I'm starting to reach my limits with this code though, since I've only been coding with python for a few days now. I don't think I'm getting the output to come out correctly, and I don't understand it enough to fix it. I think its returning a 0.00% accuracy and I don't understand its predictions.
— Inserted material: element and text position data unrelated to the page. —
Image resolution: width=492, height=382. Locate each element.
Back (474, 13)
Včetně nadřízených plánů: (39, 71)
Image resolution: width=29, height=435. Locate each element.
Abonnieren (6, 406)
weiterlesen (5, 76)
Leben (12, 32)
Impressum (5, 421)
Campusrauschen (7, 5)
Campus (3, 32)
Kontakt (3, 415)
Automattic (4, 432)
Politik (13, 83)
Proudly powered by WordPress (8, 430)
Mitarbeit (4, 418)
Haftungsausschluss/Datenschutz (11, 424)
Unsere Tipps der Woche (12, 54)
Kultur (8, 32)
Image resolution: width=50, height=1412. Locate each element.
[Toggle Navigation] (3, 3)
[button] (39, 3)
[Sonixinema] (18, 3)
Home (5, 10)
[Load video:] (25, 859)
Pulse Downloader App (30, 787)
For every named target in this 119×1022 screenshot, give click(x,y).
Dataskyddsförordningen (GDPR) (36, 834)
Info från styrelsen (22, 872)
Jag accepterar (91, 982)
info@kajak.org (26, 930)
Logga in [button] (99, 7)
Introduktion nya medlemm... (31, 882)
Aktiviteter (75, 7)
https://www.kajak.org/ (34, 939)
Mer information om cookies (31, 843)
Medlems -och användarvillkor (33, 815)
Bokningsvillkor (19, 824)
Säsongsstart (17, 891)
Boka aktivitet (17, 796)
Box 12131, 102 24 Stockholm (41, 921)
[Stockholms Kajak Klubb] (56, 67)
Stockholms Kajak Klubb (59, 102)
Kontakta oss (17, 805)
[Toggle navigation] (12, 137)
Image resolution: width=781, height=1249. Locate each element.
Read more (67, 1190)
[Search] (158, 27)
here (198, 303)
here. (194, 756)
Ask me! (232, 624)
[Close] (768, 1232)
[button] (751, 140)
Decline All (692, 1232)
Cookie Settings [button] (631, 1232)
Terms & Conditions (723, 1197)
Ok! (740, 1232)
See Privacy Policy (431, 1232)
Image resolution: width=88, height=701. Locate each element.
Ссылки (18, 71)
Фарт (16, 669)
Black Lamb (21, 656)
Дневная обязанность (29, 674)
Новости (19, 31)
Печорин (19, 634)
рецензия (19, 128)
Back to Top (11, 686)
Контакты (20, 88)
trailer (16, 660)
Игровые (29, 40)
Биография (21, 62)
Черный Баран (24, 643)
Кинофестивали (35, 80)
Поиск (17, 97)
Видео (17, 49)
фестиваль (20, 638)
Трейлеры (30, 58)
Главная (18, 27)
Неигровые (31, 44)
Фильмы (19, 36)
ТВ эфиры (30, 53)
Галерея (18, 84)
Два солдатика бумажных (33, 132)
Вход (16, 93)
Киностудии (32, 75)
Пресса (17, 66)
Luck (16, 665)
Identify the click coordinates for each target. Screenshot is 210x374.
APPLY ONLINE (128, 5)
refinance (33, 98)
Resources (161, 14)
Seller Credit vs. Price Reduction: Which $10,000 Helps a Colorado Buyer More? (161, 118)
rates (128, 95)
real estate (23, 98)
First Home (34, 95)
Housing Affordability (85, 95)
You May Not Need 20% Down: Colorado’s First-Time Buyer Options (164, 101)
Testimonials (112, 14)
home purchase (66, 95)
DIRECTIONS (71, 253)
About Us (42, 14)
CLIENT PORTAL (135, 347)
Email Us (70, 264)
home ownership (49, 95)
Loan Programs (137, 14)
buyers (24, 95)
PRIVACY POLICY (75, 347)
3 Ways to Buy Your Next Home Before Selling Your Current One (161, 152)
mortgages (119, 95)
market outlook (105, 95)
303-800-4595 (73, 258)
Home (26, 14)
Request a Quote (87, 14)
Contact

I'm trying to get it to crunch 4 columns Open,High,Low,Close and then predict the next Close number.

output:

Larger: 0.00 (0.00) MSE
[ 0.78021598  0.79241288  0.81000006 ...,  3.64232779  3.59621549
  3.79605269]

Here's my code in its entirety:

import numpy
import pandas
from keras.models import Sequential
from keras.layers import Dense
from keras.wrappers.scikit_learn import KerasRegressor
from sklearn.model_selection import cross_val_score
from sklearn.model_selection import KFold
from sklearn.preprocessing import StandardScaler
from sklearn.pipeline import Pipeline


# load dataset
dataframe = pandas.read_csv("PTNprice.csv", delim_whitespace=True, header=1, usecols=[1,2,3,4])
dataset = dataframe.values
# split into input (X) and output (Y) variables
X = dataset[:,0:4]
Y = dataset[:,1]

# define the model
def larger_model():
	# create model
	model = Sequential()
	model.add(Dense(100, input_dim=4, kernel_initializer='normal', activation='relu'))
	model.add(Dense(50, kernel_initializer='normal', activation='relu'))
	model.add(Dense(1, kernel_initializer='normal'))
	# Compile model
	model.compile(loss='mean_squared_error', optimizer='sgd')
	return model

# fix random seed for reproducibility
seed = 7
numpy.random.seed(seed)

numpy.random.seed(seed)
estimators = []
estimators.append(('standardize', StandardScaler()))
estimators.append(('mlp', KerasRegressor(build_fn=larger_model, epochs=100, batch_size=5, verbose=0)))
pipeline = Pipeline(estimators)
kfold = KFold(n_splits=10, random_state=seed)
results = cross_val_score(pipeline, X, Y, cv=kfold)
print("Larger: %.2f (%.2f) MSE" % (results.mean(), results.std()))

pipeline.fit(X, Y)
prediction = pipeline.predict(X)
print prediction

quick edit:

Maybe the prediction is suppose to be for Y instead of X right because Y is the output layer?

pipeline.fit(X, Y)
prediction = pipeline.predict(X)
print prediction

pipeline.fit(X, Y)
prediction = pipeline.predict(Y)
print prediction

RE: ValueError: could not convert string to float: Close?? - Larz60+ - Oct-27-2017

a better way to keep backups is to keep the same program name.

Put all source into a directory named src
Create another directory at same node named backup.
Before makng major changes, create a new directory in the backup with a name similar to src_backup_MMDDYY_time
Copy full src directory into newly created backup directory

This way you can go back as far as you need to to restore to a point.

It will make life a lot easire in the long run.